§ **Qué se pide**
Según el texto para leer, ¿cuántos desplazados hay en Colombia? Responde en pocas palabras, por favor.

§ **Texto para leer**
+ + + + + + +

15 Sep 2008 - 8:06 pm


Sombrero de mago

País de encapuchados
Por: Reinaldo Spitaletta

UNOS ENMASCARAN SU ROSTRO Y otros el lenguaje. El verdugo cubre su cara quizá por vergüenza de sí mismo; el estudiante (¿disfrazado de comunista?), tal vez por miedo a la represalia. O porque sus ideas no son claras. El poder, porque es una de sus estrategias: embozar las palabras, decir cosas para hacer lo contrario. Por ejemplo, si habla contra la “politiquería y la corrupción”, su práctica será precisamente politiquera y corrupta.
A veces, el poder no requiere capuchas, sino balas. O, en casos menores, sobre todo si se trata de desplazar desplazados de una zona exclusiva de Bogotá, un bolillo, o una carga de “robocops”. O arrebatarles los bebés a los manifestantes. Decía Frey Beto que los pobres huelen mal, tienen mal gusto, pero son víctimas de una o muchas injusticias, y por eso hay que estar con ellos. Con o sin máscaras antigases.

Colombia está llena de encapuchados. Como los expertos en montar “falsos positivos”, o los que con discursos efectistas intentan tapar la pobreza y el desamparo. E invisibilizar a las víctimas. Hay encapuchamientos cuando se reforma un “articulito” de la Constitución y se apela a la compra de votos, de conciencias, hay feria de notarías, y se comete cohecho. O cuando pese a las cámaras entran a la “Casa de Nari” reconocidos delincuentes.

Mejor dicho, habitamos en el país de los enmascarados cual luchadores mexicanos y de los enmascaramientos. ¿Qué ha sido la parapolítica o el parauribismo? Un encapuchamiento de políticos aliados con el paramilitarismo. Y el régimen es experto en tales ocultamientos. Así, los corifeos del príncipe no hablan de desplazados (hay cuatro millones en Colombia) sino de “migrantes” o advierten, sin sonrojo, que ya no hay paramilitarismo. País de hadas.

Hay encapuchamiento cuando se asesinan campesinos y se muestran como dados de baja en combate, con el escapulario de guerrilleros. ¿Cuándo les quitarán las capuchas a los “seis notables” de los que habló Carlos Castaño y que ampararon el paramilitarismo? ¿Cuándo se sabrá cuáles son los industriales y patriarcas que financiaron cruzadas de muerte y desolación en Colombia?

+ + + + + + +

§ **Datos proporcionados**
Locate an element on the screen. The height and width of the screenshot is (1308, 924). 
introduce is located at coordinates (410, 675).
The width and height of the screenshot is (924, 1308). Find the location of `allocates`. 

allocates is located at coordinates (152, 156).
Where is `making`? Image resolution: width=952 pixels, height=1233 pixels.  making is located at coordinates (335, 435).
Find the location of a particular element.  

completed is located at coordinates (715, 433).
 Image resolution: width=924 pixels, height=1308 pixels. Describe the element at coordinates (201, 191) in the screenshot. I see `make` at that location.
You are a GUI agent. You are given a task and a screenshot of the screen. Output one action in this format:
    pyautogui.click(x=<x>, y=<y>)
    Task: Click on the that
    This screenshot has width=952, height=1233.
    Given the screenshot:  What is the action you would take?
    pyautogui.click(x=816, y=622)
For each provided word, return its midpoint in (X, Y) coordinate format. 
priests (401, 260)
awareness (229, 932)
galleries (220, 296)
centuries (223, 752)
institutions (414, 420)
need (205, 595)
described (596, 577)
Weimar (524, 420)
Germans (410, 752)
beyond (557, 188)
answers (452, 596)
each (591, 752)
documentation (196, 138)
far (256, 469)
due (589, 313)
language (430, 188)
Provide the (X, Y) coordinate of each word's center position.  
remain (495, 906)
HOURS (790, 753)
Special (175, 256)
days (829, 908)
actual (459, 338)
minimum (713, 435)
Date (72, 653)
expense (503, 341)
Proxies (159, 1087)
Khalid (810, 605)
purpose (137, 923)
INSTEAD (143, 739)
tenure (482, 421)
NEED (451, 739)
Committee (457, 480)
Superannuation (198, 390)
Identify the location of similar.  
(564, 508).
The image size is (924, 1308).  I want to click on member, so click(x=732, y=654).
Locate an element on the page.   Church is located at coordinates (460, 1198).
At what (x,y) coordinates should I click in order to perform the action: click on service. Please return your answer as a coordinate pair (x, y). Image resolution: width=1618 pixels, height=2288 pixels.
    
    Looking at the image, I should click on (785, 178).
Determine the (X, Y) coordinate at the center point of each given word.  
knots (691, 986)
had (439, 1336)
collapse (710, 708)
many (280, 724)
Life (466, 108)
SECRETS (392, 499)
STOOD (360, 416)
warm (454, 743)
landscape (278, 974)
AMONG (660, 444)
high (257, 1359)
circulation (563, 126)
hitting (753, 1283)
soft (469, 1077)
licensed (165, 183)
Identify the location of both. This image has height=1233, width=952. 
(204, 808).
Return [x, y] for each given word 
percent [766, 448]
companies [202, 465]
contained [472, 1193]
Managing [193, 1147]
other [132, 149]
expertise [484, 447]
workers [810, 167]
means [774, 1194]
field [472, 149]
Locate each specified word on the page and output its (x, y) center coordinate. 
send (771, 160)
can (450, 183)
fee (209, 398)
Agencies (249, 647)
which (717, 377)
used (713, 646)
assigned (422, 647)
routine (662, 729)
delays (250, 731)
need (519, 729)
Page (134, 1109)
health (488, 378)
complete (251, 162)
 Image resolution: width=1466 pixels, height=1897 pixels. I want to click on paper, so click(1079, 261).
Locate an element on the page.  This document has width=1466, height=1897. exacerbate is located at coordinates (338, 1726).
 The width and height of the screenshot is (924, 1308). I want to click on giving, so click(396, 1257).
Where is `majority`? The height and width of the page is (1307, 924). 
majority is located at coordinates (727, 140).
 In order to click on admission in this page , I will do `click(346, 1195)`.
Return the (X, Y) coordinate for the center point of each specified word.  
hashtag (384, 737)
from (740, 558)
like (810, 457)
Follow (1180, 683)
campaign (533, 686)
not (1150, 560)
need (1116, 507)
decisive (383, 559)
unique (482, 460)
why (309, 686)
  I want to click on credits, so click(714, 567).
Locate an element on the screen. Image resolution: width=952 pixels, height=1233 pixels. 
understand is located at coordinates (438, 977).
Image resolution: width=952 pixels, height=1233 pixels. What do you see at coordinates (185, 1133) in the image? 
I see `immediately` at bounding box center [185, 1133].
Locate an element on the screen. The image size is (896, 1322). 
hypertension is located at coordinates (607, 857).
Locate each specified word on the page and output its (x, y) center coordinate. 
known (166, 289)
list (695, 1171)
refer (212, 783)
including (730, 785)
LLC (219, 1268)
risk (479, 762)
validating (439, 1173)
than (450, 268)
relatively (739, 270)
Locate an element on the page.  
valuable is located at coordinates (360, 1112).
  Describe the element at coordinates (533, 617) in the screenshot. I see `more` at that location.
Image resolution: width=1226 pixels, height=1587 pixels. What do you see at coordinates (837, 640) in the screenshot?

+ + + + + + +

§ **Solución escrita**
Cuatro millones.